Parents fear 17. They were that age once themselves and know all too well its dangers. Every decision is now a major life-altering one and is firmly in the hands of someone not yet mature enough to handle it, yet too mature to be told what to do anymore. Kendrick's mom knows this fact, just as your mom does. The fear is in her voice, still stern with parental authority, yet that authority holds no sway any longer. It's mixed with pleading, annoyance and concern, for she knows that her boy Kendrick, for better or worse, is on his own from now on and the decisions that will determine his fate are his and his alone to make. Who to see - Sherane, the mature beyond her years seductress he met over summer vacation with a stripper's figure that's every bit as willing... Where to go – out with the homies... What to do - sex with his girl, drink, smoke weed, gang bangin, home invasion?... Every night, more decisions. Most won't be life or death, but any one of them could be. But which ones? Which nights? It's always the ones you don't see coming.

So what's a Mom to do? For Kendrick's mom she calls and leaves voicemails, reminding him of his responsibilities, ones he's failing to live up to, but the calls, if they're heard, will hopefully keep him tethered to the ground, looking back and slowing him down. They're his conscious and they're all his mother has. The voicemails are the skits, a longheld device in hip-hop that serve to break up the album, but here they do the opposite, not offering a lighthearted respite from the hardcore tracks, but rather they stitch the album together with constant reminders that this is no mere entertaining recounting of a carefree night on the town, but that it is in fact reality. The songs are the body and blood of the record, the breaks are its soul.  Make the right decisions, Kendrick.

But what's a kid to do?  All your life up to this point you've been pulling away from that control, crossing the line she lays down to prove to yourself and to others that you're your own man. At 17 that line is all but washed away. The mother is just a nagging voice in the distance, it's not her you're trying to impress anymore after all. The ones whose respect you crave are those who you won't know in five years, but at this moment they're the only ones who matter. They shape his decisions now, not his mother. He'll see Sherane, that crazy-ass girl his mom disapproves of. Why? Because he's 17 and got "nothing but pussy" on his mind. Who wouldn't make the same choice?  He'll go out with his boys, bored, acting tough and almost waiting for trouble to find them, and if not, they'll go looking for it themselves. He'll drink, even though he fears it will burn him out, but tonight he'll do it because of them.  Pass the Hennessey. He's usually drug free, but not tonight, a blunt in his mouth as they ride along the streets brimming with tension, because of them. He's never been the violent type, he's the peacemaker usually, but not tonight, because of them. He'd rather be with his girl, but not tonight, they're on a "mission for bad bitches and trouble", because of them. On they go, no aims, "just circlin' life", waiting for it to end and end badly. Because of them.  Because of them, tonight could be his last night. He's 17. It's an easy decision to make. Too damn easy.

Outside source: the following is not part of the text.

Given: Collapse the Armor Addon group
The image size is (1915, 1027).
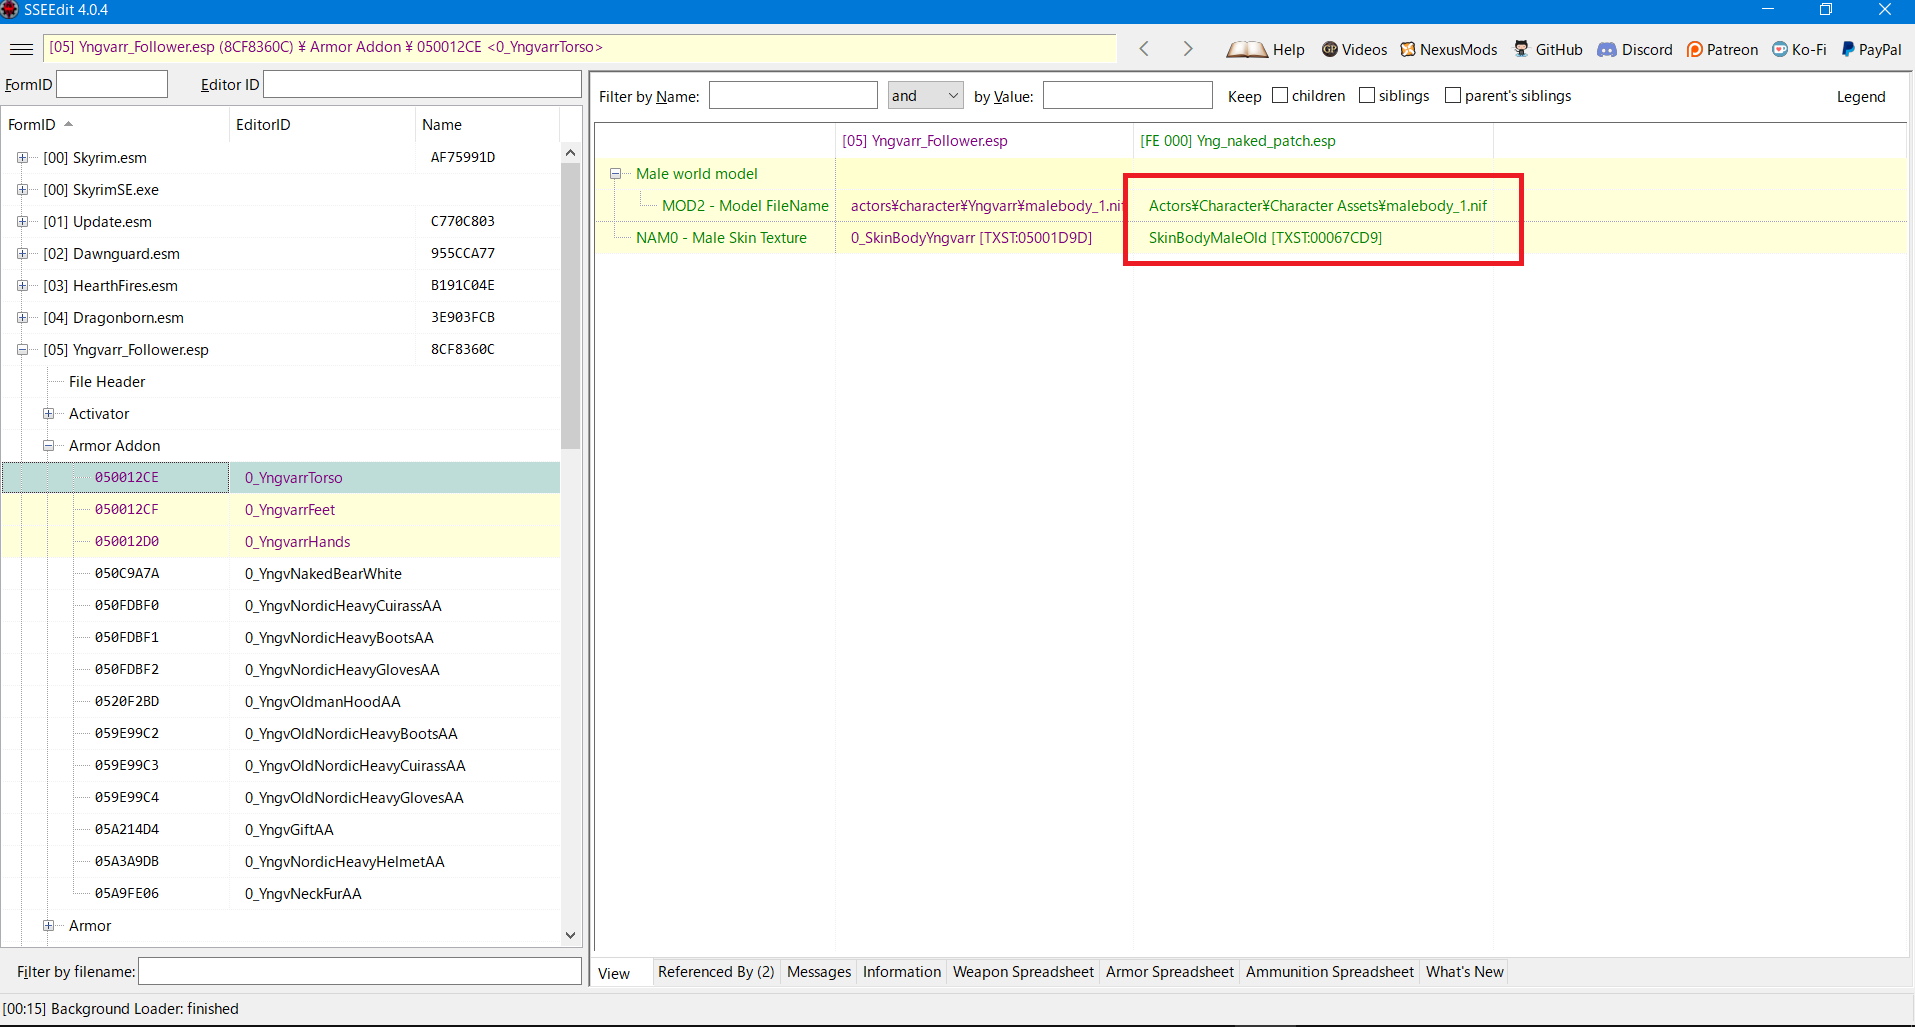Looking at the screenshot, I should 48,446.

Yet there she is. Again and again. His mom calls after they break and enter, just because it's something to do, and are being followed by a cop car prowling with suspicion. He lies to her, what else is he gonna do? They escape. It's a lucky night. The wrong decision made right.

But he's still 17 and there's more nights and more decisions to come. They're shaped by everything around him. Growing up poor. The violence around every corner. But most of all they're fueled by dreams. Dreams of being famous. Of being rich. Of being saved and finding salvation in the fantasy women of those dreams or the in the eyes of the Lord. But those dreams don't seem real and the easier answer, therefore the easier choice, is the one they all seem to be drawn towards, the wrong one. The gun. Embrace it.

Then there's another call. Another reminder. Another plea to the wayward kid roaming this mad city, "Just bring the car back". Come back home. Back to the nurturing environment you came from. Back to reality.

But in Kendrick's reality, there is a way out. The music. That's the escape. His music. His writing. The doorway out. A pause in the sweltering heat of a wayward youth. He's got bigger things on his mind than his friends have. All these songs he writes, his feelings, his dreams, his fears, his reality. Unlike them he thinks of a different fate, one he has control over as opposed to fate controlling him.

Still, the dangers and conflicts remain at every turn, circumstances out of your control can cause the tension to escalate and at any moment threatens to explode. The environmental pressures lying under the surface in this perilous place at this impulsive unsettled age build naturally over time, fermenting, tormenting him, driving him. All left to be countered by little more than instinct, reaction and choice - good decisions, bad decisions, decisions that will determine who you become, if you live long enough to become anything more than a statistic. That life, so vibrant and promising, so uncertain and so tenuous, hangs in the balance from song to song, stitched together with his mother's fading voice, an epic journey that everyone must take on the road from childhood to adulthood, but one that seems even more important than that. More important than anything. So who are you Kendrick Lamar and what are your choices?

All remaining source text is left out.